The cast of characters in World's End is as complex as that of an eighteenth-century novel, which is the intention of the author, who makes constant allusion to past literature in all his novels. The sheer number of characters and the complexity of the relationships between them requires Boyle to place a three-page list of characters at the beginning of the novel. The list is divided into two halves, one half corresponding to the characters in the seventeenth century, and the other half corresponding to the characters in the twentieth century. Each half is further divided into four groups of characters: the Van Brunt family, the Van Wart family, the Kitchawank Indians, and the descendants of Ichabod Crane and other characters. This list is helpful, perhaps even necessary, as characters from different groups interact and as the names of seventeenth-century characters are borne by their descendants in the twentieth century.

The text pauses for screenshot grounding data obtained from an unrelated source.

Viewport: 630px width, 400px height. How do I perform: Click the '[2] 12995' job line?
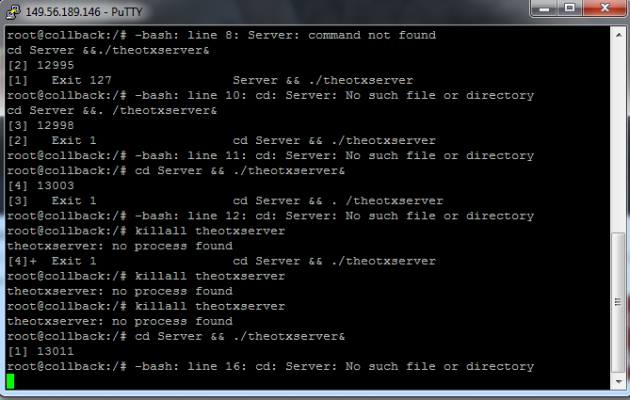[x=41, y=65]
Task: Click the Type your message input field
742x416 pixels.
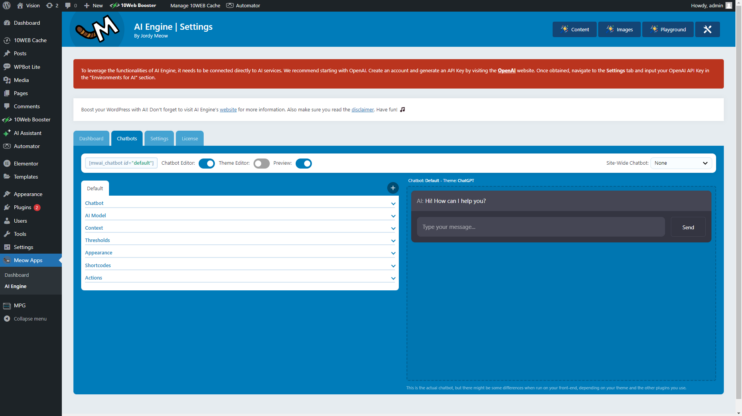Action: 540,227
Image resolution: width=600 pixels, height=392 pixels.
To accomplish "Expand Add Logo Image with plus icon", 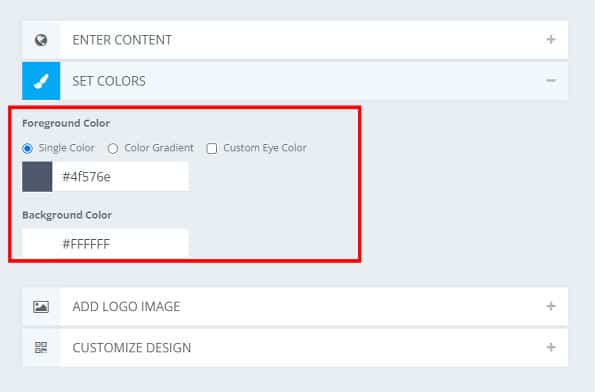I will [551, 306].
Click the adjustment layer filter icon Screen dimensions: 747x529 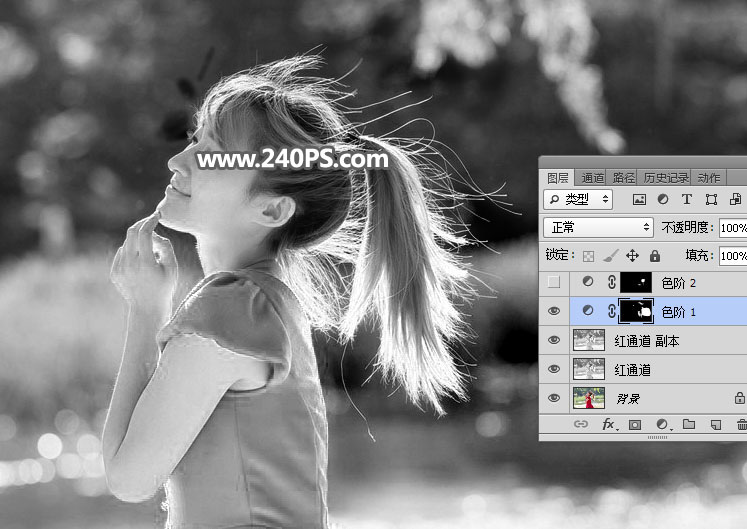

Walter Truman Van Brunt is introduced in the novel in 1968 just before he has a motorcycle accident and loses his right foot. On New Year's Eve, 1968, Walter has another motorcycle accident and loses his other foot. Soon afterwards, he finds himself in bed with Mardi Van Wart, the daughter of a family that historically have been rivals of the Van Brunts. Walter's wife Jessica becomes the lover of Tom Crane, the descendant of Ichabod Crane, the character in Washington Irving's "The Legend of Sleepy Hollow."

Late in the novel Walter goes to Alaska to see his estranged father Truman, whom Walter has not seen since he was twelve years old. When Walter had been a child, Truman had read to Walter from Diedrich Knickerbocker's History of New York, another creation of Washington Irving's. Truman studies at the City College of New York and becomes interested in Communism. His senior thesis, Manorial Revolt: The Crane/Mohonk Conspiracy, suggests that the landed gentry — namely, the Van Warts — have deceived the Kitchawank Indians and others from...

(The entire section is 497 words.)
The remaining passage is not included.